Selon lui, les personnes âgées, peu importe leur genre, se font aussi «dégenrer». « Les femmes âgées sont moins considérées comme des femmes et les hommes âgés moins comme des hommes parce que nos stéréotypes de ce qu’est un “vrai homme” et une “vraie femme” correspondent à la jeunesse, à un certain type de corps, à certaines capacités. »

Plusieurs personnes trans, qui ressentent déjà le besoin d’affirmer leur genre, ressentiraient un poids supplémentaire causé par l’invalidation du genre.

Marjorie Silverman est professeure agrégée à l’École de service social de l’Université d’Ottawa.

PHOTO - Alexandre Baril

Pourquoi en parler?

Alexandre Baril et Marjorie Silverman, aussi professeure agrégée à l’École de service social de l’Université d’Ottawa, recrutent des personnes transgenres âgées atteintes de démence et leurs proches aidants pour une étude.

« La population vieillit, il y a une croissance de la population trans et non binaire, et ces deux réalités combinées font qu’il y a quand même un nombre grandissant de personnes âgées trans », avance Alexandre Baril.

 

 

Alexandre Baril est professeur agrégé à l’École de service social de l’Université d’Ottawa.

PHOTO - Marjorie Silverman

Quelques chiffres

Sur les quelque 30,5 millions de personnes de 15 ans et plus vivant dans un ménage privé en mai 2021, 100815 étaient transgenres ou non binaires.

La proportion de personnes transgenres ou non binaires est [officiellement] de trois à sept fois plus élevée chez les personnes nées entre 1981 et 2006 que chez les personnes nées avant 1981.

« La pandémie a accéléré, pour certaines personnes, la possibilité d’être soi-même en étant davantage à la maison, souligne le professeur, parce que c’est un milieu un peu plus sécuritaire pour le faire et expérimenter ».

Pour Marjorie Silverman, le choix d’amorcer une transition à un grand âge peut s’expliquer de plusieurs façons.
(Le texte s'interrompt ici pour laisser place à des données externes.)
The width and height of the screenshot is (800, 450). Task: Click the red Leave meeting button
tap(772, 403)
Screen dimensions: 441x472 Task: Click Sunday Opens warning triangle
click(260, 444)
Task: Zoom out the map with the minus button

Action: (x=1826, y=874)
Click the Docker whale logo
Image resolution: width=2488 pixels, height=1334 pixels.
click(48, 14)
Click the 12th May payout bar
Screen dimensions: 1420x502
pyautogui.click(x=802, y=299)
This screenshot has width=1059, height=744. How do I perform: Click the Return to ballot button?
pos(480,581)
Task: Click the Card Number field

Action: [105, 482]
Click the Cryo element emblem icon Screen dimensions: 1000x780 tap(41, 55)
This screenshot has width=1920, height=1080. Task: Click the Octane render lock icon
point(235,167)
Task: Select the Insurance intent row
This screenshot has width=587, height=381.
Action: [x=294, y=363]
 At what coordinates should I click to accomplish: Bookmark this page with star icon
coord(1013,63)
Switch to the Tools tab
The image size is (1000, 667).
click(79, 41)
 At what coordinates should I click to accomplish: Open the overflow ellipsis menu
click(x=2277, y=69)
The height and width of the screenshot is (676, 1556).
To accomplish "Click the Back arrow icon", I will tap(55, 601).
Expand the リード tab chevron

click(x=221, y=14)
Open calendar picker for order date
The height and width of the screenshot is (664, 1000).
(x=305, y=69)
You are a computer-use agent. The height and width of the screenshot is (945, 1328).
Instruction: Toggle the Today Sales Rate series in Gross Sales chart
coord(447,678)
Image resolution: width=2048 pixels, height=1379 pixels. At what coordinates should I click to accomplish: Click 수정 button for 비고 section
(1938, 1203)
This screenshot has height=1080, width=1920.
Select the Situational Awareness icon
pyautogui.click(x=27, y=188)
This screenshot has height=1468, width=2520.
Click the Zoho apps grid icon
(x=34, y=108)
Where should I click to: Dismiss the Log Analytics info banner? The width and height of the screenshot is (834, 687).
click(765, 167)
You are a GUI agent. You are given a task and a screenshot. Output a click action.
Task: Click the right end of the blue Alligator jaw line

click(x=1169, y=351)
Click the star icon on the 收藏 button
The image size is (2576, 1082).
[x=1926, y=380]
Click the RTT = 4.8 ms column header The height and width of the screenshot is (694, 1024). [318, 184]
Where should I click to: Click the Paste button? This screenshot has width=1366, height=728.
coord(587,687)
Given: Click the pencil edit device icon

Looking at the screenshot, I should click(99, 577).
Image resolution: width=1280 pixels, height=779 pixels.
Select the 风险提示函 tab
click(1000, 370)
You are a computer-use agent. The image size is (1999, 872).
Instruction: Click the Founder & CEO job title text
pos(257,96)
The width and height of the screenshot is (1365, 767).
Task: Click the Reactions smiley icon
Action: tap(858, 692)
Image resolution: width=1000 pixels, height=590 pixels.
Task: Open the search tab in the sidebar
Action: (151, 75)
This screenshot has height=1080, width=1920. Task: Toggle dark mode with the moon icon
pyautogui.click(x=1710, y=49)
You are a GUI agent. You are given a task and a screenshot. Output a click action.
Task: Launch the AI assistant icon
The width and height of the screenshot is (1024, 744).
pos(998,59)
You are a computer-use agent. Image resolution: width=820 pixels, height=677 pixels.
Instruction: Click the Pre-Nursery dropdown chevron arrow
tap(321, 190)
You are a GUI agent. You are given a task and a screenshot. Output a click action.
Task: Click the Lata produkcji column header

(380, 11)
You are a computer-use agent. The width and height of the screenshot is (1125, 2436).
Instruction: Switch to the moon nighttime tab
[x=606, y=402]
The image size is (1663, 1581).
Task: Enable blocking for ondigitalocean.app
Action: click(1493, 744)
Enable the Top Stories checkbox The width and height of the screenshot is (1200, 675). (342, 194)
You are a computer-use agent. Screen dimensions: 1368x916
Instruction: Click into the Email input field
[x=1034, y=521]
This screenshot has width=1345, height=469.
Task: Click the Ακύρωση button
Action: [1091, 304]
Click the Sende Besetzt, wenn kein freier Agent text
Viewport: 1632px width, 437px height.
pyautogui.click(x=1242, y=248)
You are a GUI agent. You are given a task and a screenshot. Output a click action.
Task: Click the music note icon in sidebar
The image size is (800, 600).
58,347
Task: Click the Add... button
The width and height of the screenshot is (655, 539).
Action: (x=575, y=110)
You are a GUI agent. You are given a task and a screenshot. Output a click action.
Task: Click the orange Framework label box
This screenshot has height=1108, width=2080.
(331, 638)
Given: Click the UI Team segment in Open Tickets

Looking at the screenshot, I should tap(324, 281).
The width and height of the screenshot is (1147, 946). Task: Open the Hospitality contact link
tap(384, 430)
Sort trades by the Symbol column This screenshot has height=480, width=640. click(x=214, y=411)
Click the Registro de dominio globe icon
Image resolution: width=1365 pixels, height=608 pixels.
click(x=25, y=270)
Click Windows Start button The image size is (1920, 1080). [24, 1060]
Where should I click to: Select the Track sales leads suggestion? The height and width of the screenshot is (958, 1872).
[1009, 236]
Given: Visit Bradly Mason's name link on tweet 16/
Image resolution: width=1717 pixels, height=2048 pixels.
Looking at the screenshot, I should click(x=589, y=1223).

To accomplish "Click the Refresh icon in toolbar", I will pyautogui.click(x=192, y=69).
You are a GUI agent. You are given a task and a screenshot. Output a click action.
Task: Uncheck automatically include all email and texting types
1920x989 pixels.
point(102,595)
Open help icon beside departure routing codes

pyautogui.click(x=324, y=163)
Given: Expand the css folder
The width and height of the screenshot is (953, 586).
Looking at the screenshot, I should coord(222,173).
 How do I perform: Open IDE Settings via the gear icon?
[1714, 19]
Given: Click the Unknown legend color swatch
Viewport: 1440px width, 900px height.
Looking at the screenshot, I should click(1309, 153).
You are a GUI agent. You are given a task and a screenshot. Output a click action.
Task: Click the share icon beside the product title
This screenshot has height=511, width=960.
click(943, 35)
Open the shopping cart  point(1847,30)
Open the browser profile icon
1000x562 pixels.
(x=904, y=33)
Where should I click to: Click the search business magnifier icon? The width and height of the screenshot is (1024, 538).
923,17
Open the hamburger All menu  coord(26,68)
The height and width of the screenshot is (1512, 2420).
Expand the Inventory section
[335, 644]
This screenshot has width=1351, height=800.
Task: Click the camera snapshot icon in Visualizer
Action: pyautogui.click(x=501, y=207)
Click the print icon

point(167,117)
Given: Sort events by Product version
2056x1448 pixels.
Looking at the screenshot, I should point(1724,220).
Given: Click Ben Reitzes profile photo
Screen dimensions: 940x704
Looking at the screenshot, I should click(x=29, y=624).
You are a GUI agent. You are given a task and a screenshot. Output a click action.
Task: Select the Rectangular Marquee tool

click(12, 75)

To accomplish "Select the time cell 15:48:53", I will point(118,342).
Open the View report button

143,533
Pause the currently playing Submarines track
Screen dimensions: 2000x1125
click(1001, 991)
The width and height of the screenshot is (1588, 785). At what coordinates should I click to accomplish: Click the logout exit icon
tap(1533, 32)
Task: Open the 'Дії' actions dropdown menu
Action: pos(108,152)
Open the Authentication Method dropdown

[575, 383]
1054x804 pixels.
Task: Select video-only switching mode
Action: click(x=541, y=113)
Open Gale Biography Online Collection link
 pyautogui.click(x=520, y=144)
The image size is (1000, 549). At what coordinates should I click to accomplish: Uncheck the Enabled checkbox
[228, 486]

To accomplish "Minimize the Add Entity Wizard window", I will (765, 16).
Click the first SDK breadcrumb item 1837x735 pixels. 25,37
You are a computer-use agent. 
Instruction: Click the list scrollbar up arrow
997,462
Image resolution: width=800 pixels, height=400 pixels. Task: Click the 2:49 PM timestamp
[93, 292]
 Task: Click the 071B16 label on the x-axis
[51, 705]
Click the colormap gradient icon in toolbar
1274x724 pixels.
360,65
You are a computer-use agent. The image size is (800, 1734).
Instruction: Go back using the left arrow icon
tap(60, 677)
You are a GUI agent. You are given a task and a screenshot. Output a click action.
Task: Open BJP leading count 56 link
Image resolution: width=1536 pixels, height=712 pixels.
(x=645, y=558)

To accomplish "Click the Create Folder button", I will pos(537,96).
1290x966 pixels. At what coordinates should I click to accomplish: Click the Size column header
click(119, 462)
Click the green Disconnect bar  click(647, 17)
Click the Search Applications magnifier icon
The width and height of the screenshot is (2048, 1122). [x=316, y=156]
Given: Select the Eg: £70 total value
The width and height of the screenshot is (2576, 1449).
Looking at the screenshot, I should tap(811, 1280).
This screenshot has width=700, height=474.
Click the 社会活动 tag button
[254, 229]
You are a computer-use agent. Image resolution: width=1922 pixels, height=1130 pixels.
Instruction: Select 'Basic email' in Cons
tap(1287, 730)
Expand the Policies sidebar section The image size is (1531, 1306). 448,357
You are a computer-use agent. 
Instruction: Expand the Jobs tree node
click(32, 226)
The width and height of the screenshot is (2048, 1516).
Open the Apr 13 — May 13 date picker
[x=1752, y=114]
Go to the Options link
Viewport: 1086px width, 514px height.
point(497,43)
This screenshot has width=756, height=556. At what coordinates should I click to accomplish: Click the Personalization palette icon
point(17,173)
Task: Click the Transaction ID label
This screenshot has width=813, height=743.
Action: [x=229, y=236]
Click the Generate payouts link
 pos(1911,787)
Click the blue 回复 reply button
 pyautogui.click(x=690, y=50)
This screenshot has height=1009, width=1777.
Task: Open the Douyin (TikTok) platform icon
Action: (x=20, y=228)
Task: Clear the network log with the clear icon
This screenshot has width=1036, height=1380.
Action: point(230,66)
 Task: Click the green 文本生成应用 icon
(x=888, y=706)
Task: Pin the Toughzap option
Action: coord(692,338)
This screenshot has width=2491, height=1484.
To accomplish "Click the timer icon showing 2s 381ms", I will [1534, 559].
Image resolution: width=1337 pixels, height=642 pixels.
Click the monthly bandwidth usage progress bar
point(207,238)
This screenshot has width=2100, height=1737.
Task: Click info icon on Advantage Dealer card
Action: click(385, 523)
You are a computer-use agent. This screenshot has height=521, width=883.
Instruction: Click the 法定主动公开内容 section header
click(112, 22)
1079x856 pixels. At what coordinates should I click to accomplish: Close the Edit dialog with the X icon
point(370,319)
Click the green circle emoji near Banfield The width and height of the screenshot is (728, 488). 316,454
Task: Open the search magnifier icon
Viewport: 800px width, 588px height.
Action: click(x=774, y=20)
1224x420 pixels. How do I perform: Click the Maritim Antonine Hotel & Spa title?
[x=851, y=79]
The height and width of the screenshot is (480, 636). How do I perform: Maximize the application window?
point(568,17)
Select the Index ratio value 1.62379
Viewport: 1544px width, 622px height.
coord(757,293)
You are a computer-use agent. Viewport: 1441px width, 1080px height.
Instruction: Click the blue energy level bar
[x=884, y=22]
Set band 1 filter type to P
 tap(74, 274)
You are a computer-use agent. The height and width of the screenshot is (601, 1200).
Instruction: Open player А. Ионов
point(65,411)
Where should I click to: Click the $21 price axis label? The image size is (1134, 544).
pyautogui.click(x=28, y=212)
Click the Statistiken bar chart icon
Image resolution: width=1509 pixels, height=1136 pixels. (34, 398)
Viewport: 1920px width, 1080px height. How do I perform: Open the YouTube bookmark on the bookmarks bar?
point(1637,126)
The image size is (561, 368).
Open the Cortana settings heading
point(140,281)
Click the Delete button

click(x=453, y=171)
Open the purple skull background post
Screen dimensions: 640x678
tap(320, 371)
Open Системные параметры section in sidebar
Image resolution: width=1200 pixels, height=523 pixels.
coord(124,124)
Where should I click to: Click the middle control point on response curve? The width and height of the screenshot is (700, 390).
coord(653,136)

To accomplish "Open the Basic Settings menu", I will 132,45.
Elle avance, par exemple, que les temps ont changé et que la personne pourrait se sentir plus en sécurité ou, vu l’isolement grandissant qui s’installe avec l’âge, qu’elle pourrait avoir l’impression d’être davantage à l’abri de la transphobie.

Les chercheurs notent des enjeux auxquels sont confrontées les personnes transgenres âgées :

  • l’isolement et le manque de soutien
  • la violence fondée sur le genre
  • les dévoilements de genre non consensuels (outings)
  • le milieu inadapté des centres d’hébergement et de soins de longue durée
  • un statut socioéconomique précaire
  • la discrimination au sein du système de santé.